On the 29th of August, 1924, appellee filed its equitable action against appellant in the Perry circuit court asking judgment against it for $552.50 on an unsecured general claim, and in the same action sought the appointment of a receiver for appellant company. On the 15th of September, 1924, the circuit judge of that district, after notice and hearing, appointed a receiver, from which judgment an appeal was promptly prosecuted to this court. The appeal was docketed and advanced in this court, and on the 7th of October, 1924, upon the motion of appellant therein this court entered an order suspending the powers of the receiver appointed therein and restraining him from exercising any authority during the pendency of the appeal. Then on October 28th, 1924, this court reversed the order appointing a receiver, holding in substance that in the absence of averments of insolvency or some particular equity a simple unsecured contract creditor of a corporation whose claim had not been reduced to judgment, and who had no lien on the property of the corporation, was not entitled to have a receiver appointed either under the provisions of our Code or otherwise.

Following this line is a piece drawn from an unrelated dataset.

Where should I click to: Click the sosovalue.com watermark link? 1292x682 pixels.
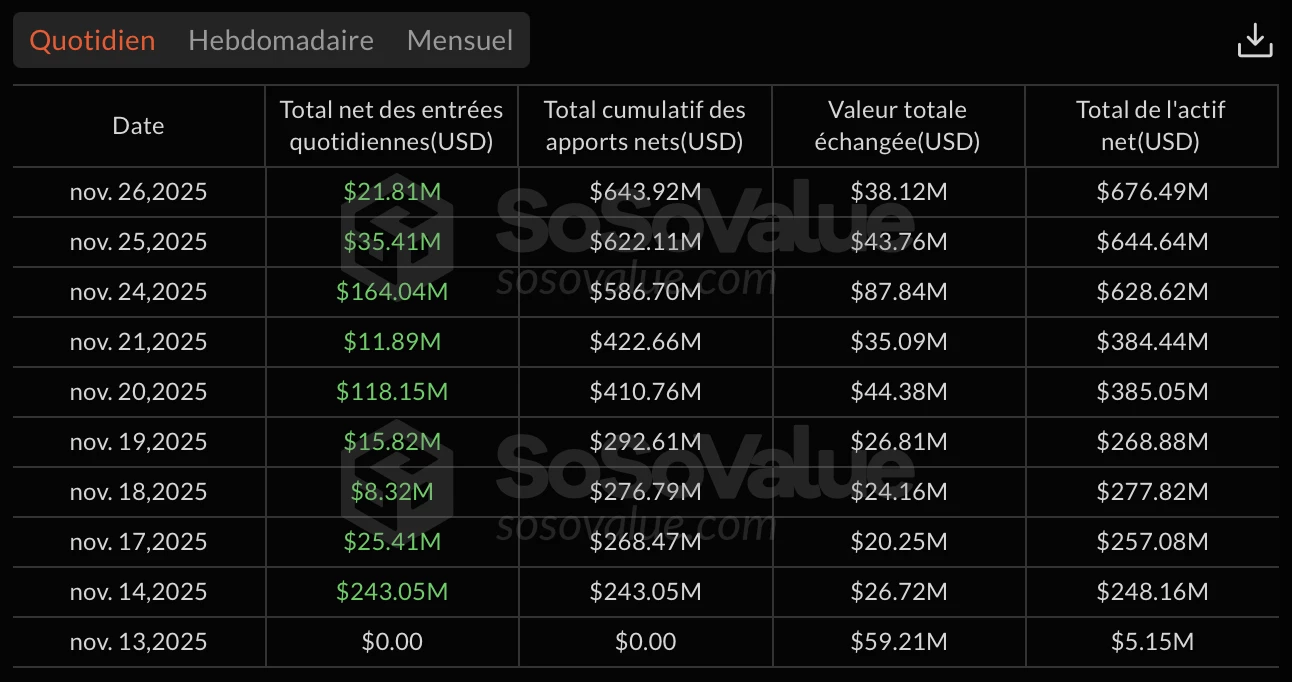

On the 21st of January, 1925, the mandate of this court reversing that order was filed in the Perry circuit court. But two days theretofore and on January 19th, 1925, the receiver who had been appointed September 15, 1924, filed his report in the Perry circuit court, and on the 22nd of January, 1925, appellant entered its objection to that report. Then at a subsequent term, and on the 29th of May, 1925, the court, notwithstanding such objection, confirmed the report of the receiver by an order, and adjudged a prior lien against the property of appellant in the total amount of $984.46, the cost of the receivership shown by the report. Then at a still later term of the Perry circuit court that court entered a personal judgment as prayed for by the plaintiff in that action against appellant for $552.50, the amount of its unsecured debt.

There was no exception to the order confirming the receiver's report, but appellant did except to the personal judgment entered on the third of October, 1925, and prayed an appeal to this court. The statement on appeal here recites that it is from a final order entered in *Page 366 the Perry circuit court on the 13th day of October, 1925, obviously meaning the 3rd day of October, 1925, and having reference alone to the personal judgment.

It is perfectly clear that there is no appeal here from the order confirming the report of the receiver, if that order itself is a final one from which an appeal might be prosecuted. In the first place neither the receiver nor any of the other persons to whom allowances were made in the report are parties to this appeal. Not only does the statement filed here negative the idea that an appeal is prosecuted from the order of confirmation, but neither the receiver nor the other persons interested in the allowances made in that order are made parties.

That an order confirming a receiver's report and making allowance to him and to other persons in the administration of the receivership, is a final order from which an appeal may be prosecuted was distinctly held in Hibbs v. Perkins, 206 Ky. 198, and Stockholders of First State Bank v. First State Bank's Receiver, 159 Ky. 484.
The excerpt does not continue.